Source material
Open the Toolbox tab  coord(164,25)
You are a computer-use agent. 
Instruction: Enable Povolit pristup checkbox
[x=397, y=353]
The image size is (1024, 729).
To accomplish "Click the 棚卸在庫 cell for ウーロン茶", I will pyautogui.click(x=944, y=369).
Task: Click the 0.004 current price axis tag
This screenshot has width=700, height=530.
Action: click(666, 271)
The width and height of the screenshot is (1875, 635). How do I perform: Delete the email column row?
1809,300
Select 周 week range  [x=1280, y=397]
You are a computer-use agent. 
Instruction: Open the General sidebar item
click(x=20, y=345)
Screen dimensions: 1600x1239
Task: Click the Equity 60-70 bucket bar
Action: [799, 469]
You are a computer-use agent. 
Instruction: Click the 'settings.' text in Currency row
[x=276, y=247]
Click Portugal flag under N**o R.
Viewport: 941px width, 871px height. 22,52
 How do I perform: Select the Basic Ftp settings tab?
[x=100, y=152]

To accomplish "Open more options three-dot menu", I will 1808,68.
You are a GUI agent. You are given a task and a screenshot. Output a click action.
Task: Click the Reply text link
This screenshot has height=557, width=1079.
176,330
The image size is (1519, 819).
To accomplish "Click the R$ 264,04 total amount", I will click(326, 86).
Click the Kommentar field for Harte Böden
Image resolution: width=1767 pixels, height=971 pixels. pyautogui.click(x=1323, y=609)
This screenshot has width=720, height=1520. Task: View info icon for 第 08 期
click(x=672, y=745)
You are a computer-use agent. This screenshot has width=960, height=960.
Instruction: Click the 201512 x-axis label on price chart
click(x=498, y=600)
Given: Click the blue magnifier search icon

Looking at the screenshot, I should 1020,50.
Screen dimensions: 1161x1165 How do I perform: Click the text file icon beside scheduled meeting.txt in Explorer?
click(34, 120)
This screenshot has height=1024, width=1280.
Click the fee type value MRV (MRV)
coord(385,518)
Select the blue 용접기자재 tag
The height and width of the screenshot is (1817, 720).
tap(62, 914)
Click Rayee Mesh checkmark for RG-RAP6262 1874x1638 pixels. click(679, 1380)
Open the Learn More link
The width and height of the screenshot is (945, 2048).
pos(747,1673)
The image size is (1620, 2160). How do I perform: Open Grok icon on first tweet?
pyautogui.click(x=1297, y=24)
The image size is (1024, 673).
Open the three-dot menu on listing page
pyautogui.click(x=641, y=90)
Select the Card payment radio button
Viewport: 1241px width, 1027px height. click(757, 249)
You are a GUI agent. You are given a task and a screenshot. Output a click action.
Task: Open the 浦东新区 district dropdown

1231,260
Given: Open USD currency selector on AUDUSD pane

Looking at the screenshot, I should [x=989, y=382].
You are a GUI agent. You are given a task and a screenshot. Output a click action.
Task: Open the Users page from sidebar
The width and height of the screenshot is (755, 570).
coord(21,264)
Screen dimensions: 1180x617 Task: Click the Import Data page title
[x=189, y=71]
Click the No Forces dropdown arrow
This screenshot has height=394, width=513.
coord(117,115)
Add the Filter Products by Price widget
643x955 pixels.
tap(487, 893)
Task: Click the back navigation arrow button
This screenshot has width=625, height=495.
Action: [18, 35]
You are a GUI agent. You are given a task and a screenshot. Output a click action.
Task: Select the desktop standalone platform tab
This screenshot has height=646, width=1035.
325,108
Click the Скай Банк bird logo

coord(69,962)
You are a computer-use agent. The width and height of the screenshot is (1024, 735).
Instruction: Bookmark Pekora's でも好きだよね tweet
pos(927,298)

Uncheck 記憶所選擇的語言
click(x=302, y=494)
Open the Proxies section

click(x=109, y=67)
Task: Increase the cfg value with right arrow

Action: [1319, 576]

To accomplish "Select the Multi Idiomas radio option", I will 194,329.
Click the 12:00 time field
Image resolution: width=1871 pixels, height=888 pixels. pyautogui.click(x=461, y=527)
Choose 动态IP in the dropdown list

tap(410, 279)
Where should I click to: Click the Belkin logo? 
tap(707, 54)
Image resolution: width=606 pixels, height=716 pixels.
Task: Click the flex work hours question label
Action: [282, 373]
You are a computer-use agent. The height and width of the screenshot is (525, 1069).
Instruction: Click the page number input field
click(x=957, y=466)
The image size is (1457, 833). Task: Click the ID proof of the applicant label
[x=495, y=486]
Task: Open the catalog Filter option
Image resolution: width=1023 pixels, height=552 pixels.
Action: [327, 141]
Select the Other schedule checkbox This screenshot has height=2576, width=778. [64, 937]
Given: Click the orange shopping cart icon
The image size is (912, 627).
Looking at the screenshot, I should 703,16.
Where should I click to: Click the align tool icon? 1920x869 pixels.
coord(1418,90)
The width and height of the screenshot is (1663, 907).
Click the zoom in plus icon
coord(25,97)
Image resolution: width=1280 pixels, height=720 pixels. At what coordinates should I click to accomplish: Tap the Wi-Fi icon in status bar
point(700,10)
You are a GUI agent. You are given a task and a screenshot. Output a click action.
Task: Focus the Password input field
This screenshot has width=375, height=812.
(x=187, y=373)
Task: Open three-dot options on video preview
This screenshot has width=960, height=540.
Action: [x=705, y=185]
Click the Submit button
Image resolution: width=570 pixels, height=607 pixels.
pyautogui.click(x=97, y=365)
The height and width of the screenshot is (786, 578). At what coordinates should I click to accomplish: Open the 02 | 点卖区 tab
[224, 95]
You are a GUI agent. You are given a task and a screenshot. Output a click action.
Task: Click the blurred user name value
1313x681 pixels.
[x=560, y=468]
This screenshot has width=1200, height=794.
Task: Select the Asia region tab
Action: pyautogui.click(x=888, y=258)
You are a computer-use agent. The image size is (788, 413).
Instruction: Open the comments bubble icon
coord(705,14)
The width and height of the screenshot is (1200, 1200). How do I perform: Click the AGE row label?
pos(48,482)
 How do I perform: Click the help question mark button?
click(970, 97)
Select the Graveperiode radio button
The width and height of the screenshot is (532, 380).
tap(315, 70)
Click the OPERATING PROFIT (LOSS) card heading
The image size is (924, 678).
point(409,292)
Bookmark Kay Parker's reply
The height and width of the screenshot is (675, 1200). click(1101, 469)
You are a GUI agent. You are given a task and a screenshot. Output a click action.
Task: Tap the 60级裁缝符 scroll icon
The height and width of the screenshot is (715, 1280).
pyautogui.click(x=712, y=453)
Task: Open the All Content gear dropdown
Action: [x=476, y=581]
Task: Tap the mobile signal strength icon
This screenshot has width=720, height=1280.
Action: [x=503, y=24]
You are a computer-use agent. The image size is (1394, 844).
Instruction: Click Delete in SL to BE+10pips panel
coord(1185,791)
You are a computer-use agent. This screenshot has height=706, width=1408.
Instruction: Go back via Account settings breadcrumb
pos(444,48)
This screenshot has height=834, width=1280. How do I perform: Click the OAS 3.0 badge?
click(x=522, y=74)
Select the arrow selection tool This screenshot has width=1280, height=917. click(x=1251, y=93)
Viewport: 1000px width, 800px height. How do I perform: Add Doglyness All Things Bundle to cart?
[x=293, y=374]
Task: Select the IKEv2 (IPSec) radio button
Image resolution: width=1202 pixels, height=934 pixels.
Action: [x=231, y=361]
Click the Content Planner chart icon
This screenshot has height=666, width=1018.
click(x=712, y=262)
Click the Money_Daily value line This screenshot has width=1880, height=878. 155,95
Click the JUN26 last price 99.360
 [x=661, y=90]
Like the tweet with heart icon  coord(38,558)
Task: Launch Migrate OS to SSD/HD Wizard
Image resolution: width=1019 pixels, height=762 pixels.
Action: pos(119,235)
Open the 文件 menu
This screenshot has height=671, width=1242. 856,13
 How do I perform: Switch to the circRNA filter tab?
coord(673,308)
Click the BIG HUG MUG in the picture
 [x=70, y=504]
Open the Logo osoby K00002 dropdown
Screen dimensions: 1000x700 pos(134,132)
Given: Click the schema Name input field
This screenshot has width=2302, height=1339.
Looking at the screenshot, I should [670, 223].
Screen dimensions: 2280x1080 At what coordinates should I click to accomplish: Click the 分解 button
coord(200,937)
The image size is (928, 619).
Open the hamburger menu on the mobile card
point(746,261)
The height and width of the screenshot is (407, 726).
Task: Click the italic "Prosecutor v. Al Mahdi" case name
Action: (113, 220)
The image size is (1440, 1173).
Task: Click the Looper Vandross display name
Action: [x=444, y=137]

Exercise objective
Wherever the string "will" appears in the records above, copy the line it sits in.

Finished exercise
To accomplish "Click the 棚卸在庫 cell for ウーロン茶", I will pyautogui.click(x=944, y=369).
To accomplish "Open more options three-dot menu", I will 1808,68.
To accomplish "Click the R$ 264,04 total amount", I will click(326, 86).
To accomplish "Select the Multi Idiomas radio option", I will 194,329.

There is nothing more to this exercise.